Thursday, October 27, 2016

Norwich once again

While I do not spend all of my time in Norwich, it continues to be my favourite English city...and it's fantastic to get back for various things.

This trip focused on the University of East Anglia's Water Security Research Centre, where I am a Visiting Fellow. I attended a seminar by Jamie Linton, a great mind in human-water interactions. He presented on the politics and social relations surrounding a dam in the Eastern Pyrenes of France. Fun stuff - and very different than what I usually do!

This afternoon, I got to know this year's cohort of postgraduate students a bit better through a three-hour seminar exploring the hydro spiral and how we understand models. I do believe a good time was had by all.

The Hydrosocial Spiral: Exploring Human-Water Interactions through Participatory Modelling
Abstract: “All models are wrong, but some are useful” (George E. P. Box). In 1934, the National Resources Board of the United States of America published the first visually descriptive hydrologic cycle diagram. Like water itself, this simple graphic has evolved in some ways and remained stagnant in others throughout the past eighty years. Multiple edits have been made, graphics have become more realistic, and many agencies and organisations have developed their own diagrams.

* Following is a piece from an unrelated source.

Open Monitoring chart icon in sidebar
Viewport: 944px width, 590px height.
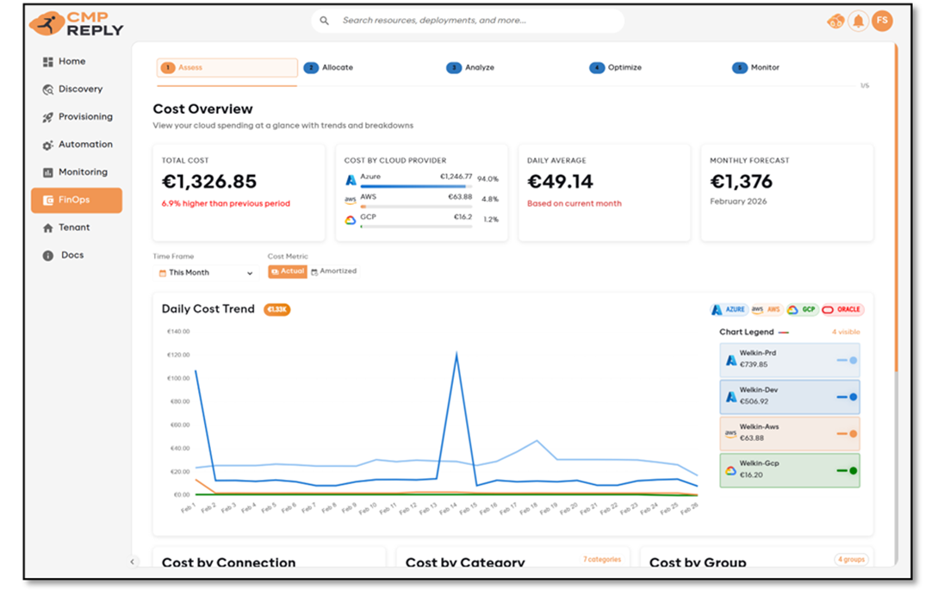click(x=48, y=172)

Yet the majority of hydro cycle diagrams continue to ignore or understate the role of humans in the hydrologic system and the vast diversity of watersheds. For some time now, social scientists of water have been offering critiques of the ‘classic’ hydro cycle, with scholarship emerging around the ‘hydrosocial cycle’ and increased consideration of water’s interplay with other systems through the food-water-energy nexus, the planetary boundaries framework, and others. Building from these critiques and advances in our thinking on the teaching and modelling of water’s movement in the anthropocene, a Working Group at the University of East Anglia has created a participatory tool for exploring the historical, political, economic, cultural, and natural processes of water. The “hydrosocial spiral” is a dynamic visual graphic for use by researchers, teachers, managers, and activists allowing for a variety of conceptions of and communications around water. This seminar will review the extant literature on hydrosocial interactions, describe the creation and implementation of the hydrosocial spiral, and engage participants in creating their own version of a hydrosocial model.